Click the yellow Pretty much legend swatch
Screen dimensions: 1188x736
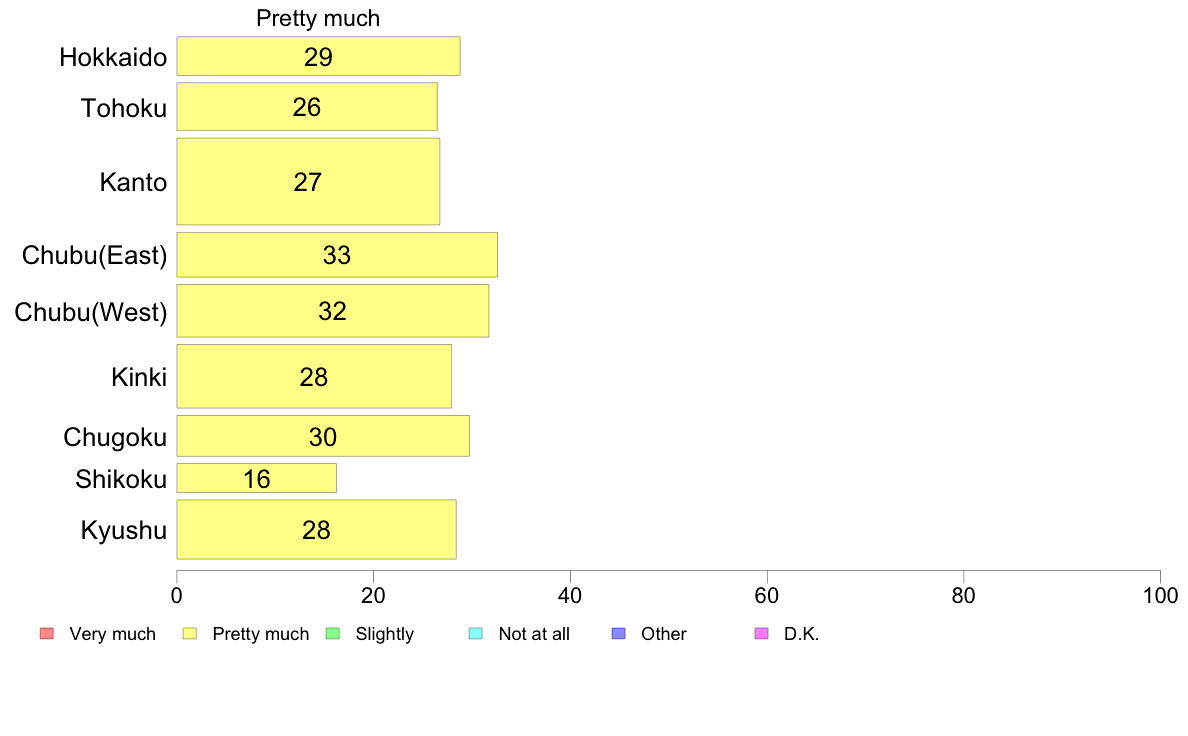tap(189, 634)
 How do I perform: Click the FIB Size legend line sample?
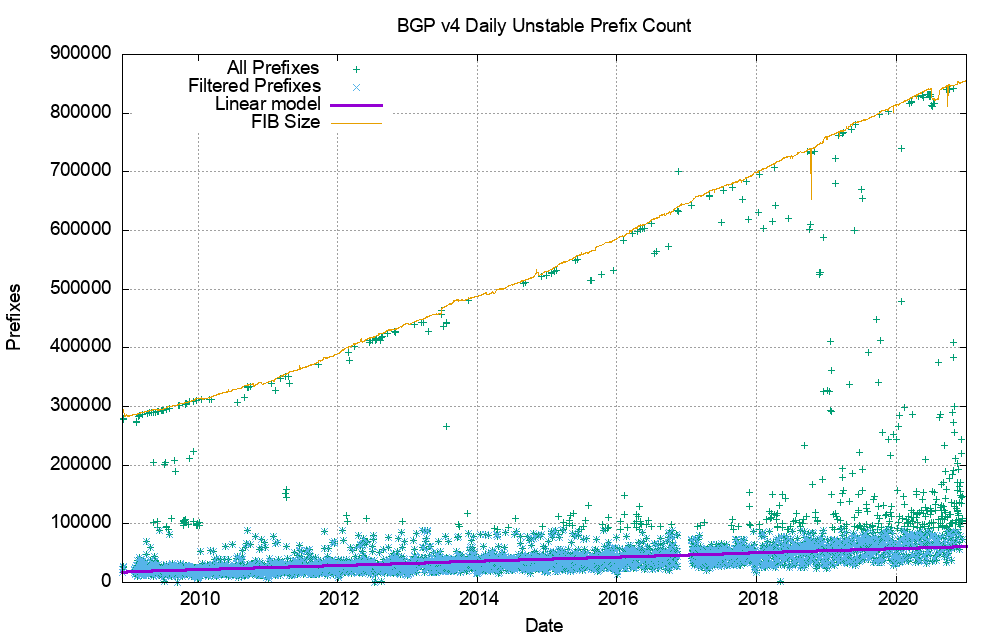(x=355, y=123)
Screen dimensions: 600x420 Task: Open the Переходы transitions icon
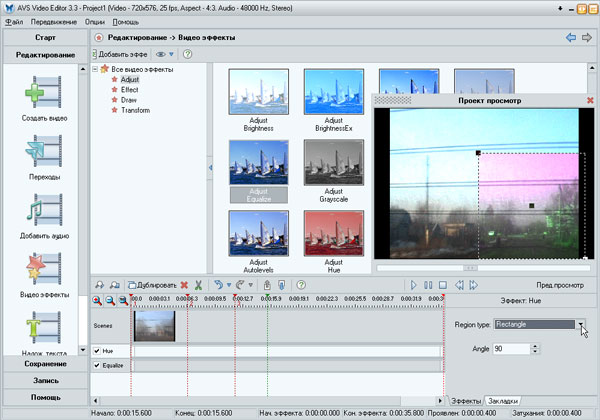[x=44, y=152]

[PROMPT] In your output, include only the lines from the line containing "How do I perform: Click" through the last line of the material above, exactly as they appear, and leave out the pictures.

[SOLUTION TO THE PROBLEM]
 How do I perform: Click the FIB Size legend line sample?
(x=355, y=123)
Screen dimensions: 600x420 Task: Open the Переходы transitions icon
[x=44, y=152]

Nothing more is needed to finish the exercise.